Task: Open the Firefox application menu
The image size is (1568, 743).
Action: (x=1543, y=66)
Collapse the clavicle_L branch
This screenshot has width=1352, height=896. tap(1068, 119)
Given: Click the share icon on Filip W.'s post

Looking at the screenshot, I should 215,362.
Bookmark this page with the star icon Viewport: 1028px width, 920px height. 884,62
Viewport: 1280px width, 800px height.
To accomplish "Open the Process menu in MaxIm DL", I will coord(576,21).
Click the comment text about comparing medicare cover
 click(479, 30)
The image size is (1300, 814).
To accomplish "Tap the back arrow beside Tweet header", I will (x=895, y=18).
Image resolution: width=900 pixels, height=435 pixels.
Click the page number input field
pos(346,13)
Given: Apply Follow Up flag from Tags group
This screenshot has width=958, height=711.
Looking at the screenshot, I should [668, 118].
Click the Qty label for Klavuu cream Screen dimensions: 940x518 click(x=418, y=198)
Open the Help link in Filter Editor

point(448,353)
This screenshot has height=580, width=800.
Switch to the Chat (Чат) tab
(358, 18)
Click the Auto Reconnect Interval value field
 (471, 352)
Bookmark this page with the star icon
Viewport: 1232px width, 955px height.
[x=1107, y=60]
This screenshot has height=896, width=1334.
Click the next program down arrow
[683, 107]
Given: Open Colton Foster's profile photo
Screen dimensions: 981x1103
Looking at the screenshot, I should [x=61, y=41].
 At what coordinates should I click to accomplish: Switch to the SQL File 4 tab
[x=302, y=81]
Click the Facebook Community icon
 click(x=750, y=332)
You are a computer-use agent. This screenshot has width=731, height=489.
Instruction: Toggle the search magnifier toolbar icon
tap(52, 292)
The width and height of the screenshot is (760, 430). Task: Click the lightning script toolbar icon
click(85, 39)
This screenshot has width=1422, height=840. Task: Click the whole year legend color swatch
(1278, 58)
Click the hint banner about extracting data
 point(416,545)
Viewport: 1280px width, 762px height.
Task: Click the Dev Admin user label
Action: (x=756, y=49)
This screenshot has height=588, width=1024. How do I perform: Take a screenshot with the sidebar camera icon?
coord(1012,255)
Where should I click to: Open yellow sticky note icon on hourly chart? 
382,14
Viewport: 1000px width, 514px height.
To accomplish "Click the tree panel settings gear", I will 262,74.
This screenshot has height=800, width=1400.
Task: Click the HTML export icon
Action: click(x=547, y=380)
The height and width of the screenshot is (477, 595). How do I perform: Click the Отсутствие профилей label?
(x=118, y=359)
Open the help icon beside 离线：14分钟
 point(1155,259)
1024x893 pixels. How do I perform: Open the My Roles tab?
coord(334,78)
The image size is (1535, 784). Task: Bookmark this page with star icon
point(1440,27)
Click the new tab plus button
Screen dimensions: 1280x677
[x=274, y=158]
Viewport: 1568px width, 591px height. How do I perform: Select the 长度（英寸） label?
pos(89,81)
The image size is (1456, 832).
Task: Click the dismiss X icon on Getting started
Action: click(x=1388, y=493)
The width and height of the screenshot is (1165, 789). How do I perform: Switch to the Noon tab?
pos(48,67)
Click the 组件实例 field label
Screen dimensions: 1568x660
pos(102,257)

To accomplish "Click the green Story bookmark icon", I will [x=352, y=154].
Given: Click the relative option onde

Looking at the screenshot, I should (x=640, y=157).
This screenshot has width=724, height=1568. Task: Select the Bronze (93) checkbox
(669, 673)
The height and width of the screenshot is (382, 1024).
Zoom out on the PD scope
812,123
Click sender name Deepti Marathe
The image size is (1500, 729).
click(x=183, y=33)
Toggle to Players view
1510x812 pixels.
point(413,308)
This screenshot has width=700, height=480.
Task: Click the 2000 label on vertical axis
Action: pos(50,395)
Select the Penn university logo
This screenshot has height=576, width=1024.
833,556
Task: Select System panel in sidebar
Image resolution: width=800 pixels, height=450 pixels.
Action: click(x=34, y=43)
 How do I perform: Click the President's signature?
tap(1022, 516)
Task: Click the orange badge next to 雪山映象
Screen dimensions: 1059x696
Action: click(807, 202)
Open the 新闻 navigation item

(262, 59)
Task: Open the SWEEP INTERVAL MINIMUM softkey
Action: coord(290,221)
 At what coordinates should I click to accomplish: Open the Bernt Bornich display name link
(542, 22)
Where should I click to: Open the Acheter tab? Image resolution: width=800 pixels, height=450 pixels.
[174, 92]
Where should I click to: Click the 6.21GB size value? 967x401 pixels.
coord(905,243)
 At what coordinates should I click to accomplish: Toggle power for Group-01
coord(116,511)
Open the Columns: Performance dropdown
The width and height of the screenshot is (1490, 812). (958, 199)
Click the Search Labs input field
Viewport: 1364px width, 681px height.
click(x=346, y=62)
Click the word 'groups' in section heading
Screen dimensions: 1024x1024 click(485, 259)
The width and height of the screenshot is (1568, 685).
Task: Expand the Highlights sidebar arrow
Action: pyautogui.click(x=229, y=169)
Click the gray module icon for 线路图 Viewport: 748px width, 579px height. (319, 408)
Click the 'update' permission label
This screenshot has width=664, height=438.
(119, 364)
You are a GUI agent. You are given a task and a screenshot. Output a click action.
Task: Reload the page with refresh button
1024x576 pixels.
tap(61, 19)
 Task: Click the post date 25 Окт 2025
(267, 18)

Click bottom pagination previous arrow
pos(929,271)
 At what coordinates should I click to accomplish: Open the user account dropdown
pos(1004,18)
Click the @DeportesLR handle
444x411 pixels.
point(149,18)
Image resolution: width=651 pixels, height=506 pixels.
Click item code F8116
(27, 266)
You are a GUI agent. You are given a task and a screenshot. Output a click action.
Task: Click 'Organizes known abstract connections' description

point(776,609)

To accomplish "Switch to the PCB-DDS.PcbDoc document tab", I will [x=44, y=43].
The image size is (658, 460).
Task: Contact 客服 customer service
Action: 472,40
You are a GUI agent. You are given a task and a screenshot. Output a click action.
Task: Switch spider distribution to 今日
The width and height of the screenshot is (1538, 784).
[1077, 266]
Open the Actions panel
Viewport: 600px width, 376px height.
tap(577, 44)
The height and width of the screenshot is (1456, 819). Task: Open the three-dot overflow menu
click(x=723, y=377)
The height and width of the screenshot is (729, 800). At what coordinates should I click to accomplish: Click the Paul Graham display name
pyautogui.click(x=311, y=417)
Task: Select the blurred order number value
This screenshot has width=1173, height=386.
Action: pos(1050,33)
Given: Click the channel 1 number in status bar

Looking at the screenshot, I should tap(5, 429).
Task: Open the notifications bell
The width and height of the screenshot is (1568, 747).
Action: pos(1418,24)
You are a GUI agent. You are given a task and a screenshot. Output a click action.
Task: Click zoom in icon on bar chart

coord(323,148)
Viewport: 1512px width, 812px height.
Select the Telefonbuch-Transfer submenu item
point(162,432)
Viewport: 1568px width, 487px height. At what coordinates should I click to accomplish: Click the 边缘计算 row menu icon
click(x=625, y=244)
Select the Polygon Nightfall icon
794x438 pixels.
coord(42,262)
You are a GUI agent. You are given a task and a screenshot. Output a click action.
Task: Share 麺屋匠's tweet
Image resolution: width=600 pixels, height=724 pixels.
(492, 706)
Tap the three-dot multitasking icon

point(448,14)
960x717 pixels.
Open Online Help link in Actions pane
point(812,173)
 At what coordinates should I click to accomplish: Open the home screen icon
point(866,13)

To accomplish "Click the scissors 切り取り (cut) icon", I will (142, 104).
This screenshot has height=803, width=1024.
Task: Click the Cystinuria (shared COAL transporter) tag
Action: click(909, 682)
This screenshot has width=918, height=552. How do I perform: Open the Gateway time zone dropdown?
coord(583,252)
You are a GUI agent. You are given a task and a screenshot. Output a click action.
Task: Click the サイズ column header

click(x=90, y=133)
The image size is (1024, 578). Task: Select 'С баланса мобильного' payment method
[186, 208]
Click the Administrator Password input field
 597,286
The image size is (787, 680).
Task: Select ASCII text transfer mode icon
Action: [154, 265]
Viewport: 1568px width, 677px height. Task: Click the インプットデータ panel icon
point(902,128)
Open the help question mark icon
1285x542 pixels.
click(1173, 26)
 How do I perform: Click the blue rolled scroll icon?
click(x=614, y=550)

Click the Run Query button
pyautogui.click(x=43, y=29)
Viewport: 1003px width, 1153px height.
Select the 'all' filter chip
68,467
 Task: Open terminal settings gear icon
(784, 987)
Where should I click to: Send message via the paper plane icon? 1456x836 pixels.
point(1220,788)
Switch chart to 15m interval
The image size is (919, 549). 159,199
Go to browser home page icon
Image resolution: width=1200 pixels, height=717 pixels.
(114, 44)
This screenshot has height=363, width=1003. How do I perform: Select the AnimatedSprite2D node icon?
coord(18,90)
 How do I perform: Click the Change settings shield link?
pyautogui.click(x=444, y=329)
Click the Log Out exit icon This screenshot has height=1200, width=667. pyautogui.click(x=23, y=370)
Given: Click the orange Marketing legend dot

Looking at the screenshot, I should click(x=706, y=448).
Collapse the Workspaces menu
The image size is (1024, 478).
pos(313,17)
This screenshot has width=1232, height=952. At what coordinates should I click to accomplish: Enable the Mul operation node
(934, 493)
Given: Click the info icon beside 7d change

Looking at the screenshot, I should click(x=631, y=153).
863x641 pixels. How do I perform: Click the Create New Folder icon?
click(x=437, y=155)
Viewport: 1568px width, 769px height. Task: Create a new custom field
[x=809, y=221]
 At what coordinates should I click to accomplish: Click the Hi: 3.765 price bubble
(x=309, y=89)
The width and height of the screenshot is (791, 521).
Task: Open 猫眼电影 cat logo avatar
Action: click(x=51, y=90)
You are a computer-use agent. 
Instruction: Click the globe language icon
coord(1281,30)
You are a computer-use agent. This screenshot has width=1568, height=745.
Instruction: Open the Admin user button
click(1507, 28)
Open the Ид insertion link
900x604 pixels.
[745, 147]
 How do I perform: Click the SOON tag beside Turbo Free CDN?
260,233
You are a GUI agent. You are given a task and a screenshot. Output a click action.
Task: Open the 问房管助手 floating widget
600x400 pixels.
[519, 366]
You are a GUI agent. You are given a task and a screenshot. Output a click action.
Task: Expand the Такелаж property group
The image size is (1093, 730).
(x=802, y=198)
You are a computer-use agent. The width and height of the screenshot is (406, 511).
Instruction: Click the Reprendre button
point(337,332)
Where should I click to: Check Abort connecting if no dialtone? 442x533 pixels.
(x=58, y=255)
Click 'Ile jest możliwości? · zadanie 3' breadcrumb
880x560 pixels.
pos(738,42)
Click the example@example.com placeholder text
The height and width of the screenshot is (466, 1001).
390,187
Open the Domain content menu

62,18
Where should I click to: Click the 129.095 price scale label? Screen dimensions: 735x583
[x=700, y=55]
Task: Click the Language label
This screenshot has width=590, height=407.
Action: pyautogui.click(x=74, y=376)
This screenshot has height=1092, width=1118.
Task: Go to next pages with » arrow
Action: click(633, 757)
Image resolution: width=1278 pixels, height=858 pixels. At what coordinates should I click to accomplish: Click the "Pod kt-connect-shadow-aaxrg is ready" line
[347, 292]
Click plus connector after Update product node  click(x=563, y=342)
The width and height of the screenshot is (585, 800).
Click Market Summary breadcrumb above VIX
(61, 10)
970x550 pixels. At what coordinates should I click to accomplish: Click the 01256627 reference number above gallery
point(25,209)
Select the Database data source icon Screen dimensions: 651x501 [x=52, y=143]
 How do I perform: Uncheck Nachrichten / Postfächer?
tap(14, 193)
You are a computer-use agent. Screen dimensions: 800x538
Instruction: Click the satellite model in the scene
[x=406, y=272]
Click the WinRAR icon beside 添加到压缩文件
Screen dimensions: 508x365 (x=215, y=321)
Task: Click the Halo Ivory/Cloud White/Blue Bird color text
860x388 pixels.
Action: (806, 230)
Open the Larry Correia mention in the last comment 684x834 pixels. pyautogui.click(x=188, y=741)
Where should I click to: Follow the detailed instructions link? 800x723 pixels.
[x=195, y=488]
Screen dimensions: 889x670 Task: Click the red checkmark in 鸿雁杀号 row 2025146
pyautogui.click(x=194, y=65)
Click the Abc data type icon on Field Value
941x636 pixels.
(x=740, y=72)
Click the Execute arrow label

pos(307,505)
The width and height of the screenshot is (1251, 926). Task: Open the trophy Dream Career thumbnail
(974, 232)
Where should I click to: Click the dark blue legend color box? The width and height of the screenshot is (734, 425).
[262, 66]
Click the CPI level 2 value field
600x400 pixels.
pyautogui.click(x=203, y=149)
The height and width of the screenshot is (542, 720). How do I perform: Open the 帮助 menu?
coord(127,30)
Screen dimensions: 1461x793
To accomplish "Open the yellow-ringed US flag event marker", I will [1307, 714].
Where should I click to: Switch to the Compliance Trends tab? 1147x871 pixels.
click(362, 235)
▬▬▬▬▬▬▬▬▬▬
EXERCISE BRIEF: The answer must be every line from the entries above that holds the string "flag".

TASK OUTPUT:
Given: Apply Follow Up flag from Tags group
To accomplish "Open the yellow-ringed US flag event marker", I will [1307, 714].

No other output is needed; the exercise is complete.